* **所给节选**:
I know, i know 地球另一端有你陪我
一、一些架构
1、Spark 架构
Driver : 1、负责任务的调度,将 task 发送到 Excutor 上执行 2、在 yarn-cluster 模式时兼顾资源申请的功能(被 ApplicationMaster 兼并) 3、算子外部的代码会在 Driver 中执行 4、BlockManagerMaster 负责接收 Executor 中的 BlockManager 的请求并回复
Executor : 1、运行 task 的线程池(task 是一个个线程对象) 2、计算资源(CPU、内存),由 ApplicationMaster 向 ResourceManager 申请得到 3、BlockManager 负责 Executor 中的各种资源管理 (RDD 的缓存、累加器和广播变量的数据、Shuffle 产生的文件) ?????ConnectionManager :负责创建连接 ?????BlockTransferService :负责获取数据 ?????MemoryStore :负责管理内存的数据(不同于 Hbase 中的那个) ?????DiskStore :负责管理磁盘的数据
二、常用算子
包含了 Scala 中的大部分常见算子,按照返回对象的类型可以分为:
转换算子:
由一个 RDD返回另一个RDD,是RDD之间的转换,
是懒执行的,需要action算子触发执行
行为算子:
由一个RDD调用,但最后没有返回新的RDD,而是返回了其他数据类型,
行为算子可以触发任务的执行,每个action算子都会触发一个job
1、一些转换算子
MapPartitions
package com.shujia
import org.apache.spark.rdd.RDD
import org.apache.spark.{SparkConf, SparkContext}
object Demo4MapPartitions {
def main(args: Array[String]): Unit = {
val conf: SparkConf = new SparkConf()

* **数据条目**:
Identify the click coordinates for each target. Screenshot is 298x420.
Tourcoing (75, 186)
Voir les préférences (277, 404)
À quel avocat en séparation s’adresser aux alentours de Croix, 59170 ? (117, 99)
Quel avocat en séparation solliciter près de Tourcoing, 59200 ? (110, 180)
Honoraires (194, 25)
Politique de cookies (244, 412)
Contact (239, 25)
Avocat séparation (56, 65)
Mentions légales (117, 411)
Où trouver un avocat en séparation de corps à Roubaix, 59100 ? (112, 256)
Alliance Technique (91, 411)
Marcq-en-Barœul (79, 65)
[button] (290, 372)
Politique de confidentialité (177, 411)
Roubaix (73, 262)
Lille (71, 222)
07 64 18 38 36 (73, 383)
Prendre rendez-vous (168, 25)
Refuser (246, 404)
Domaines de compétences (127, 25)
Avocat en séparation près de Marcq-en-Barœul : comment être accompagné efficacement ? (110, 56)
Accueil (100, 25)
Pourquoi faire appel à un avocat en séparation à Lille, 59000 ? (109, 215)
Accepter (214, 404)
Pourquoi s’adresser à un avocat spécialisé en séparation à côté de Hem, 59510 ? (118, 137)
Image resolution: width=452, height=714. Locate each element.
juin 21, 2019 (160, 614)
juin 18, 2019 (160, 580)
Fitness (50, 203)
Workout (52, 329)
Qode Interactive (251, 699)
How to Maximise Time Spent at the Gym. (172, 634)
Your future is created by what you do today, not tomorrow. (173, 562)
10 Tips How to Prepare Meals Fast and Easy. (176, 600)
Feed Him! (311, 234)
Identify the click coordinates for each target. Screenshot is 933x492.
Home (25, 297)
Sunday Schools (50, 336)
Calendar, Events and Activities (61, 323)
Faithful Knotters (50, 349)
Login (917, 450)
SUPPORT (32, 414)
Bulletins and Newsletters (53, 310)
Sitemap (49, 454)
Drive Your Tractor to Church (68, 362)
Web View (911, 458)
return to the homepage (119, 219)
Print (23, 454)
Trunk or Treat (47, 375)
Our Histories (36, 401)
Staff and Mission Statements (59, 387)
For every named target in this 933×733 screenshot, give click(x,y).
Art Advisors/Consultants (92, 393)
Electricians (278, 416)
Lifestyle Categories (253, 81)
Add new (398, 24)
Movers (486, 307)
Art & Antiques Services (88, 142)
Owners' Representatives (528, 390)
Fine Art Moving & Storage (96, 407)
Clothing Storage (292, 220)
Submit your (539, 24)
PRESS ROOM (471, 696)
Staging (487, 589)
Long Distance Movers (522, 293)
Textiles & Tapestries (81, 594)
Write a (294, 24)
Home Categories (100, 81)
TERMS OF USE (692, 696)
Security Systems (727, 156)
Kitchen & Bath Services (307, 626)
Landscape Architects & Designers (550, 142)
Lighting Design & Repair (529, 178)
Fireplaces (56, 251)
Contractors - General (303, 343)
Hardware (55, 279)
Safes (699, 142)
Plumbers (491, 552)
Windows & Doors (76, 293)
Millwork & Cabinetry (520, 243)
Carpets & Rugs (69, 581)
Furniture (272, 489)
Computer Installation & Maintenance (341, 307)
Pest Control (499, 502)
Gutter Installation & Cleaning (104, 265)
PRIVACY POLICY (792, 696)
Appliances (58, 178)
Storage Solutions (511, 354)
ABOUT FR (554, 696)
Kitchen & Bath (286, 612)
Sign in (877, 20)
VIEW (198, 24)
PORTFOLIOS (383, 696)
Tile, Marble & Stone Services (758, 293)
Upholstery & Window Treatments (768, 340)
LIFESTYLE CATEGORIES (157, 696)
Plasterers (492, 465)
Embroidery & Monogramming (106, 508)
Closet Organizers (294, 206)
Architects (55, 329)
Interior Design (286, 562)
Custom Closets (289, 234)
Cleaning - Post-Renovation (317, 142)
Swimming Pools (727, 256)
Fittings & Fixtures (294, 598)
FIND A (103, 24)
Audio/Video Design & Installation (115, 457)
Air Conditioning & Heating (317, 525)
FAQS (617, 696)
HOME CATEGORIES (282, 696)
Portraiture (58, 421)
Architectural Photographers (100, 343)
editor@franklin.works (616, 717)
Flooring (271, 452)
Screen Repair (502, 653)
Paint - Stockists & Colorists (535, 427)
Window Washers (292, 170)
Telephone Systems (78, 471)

* **目标 1**:
根据这段 Spark 节选,每个行为算子会触发什么?
* **目标 2**:
从这段 Spark 节选的最后一句往下接着写。

* **书面回答 1**:
每个行为算子都会触发一个 job。

* **书面回答 2**:
conf.setAppName("Demo4MapPartitions")
conf.setMaster("local")
val sc: SparkContext = new SparkContext(conf)
val lineRDD: RDD[String]
= sc.textFile("Spark/data/words.txt")
lineRDD.mapPartitions((iter: Iterator[String]) => {
println("map partitions")
iter.flatMap(line => line.split(","))
}).foreach(println)
lineRDD.mapPartitionsWithIndex((index, iter) => {
println("当前的分区索引:" + index)
iter.flatMap(line => line.split(","))
}).foreach(println)
lineRDD.map(line => {
println("map")
line.split(",")
}).foreach(println)
}
}
ForeachPartition
package com.shujia
import org.apache.spark.rdd.RDD
import org.apache.spark.{SparkConf, SparkContext}
import java.sql.{Connection, DriverManager, PreparedStatement}
object Demo5ForeachPartition {
def main(args: Array[String]): Unit = {
val conf: SparkConf = new SparkConf()
conf.setAppName("Demo5ForeachPartitions")
conf.setMaster("local")
val sc: SparkContext = new SparkContext(conf)
val linesRDD: RDD[String] = sc.textFile("Spark/data/students.txt", 4)
println(linesRDD.getNumPartitions)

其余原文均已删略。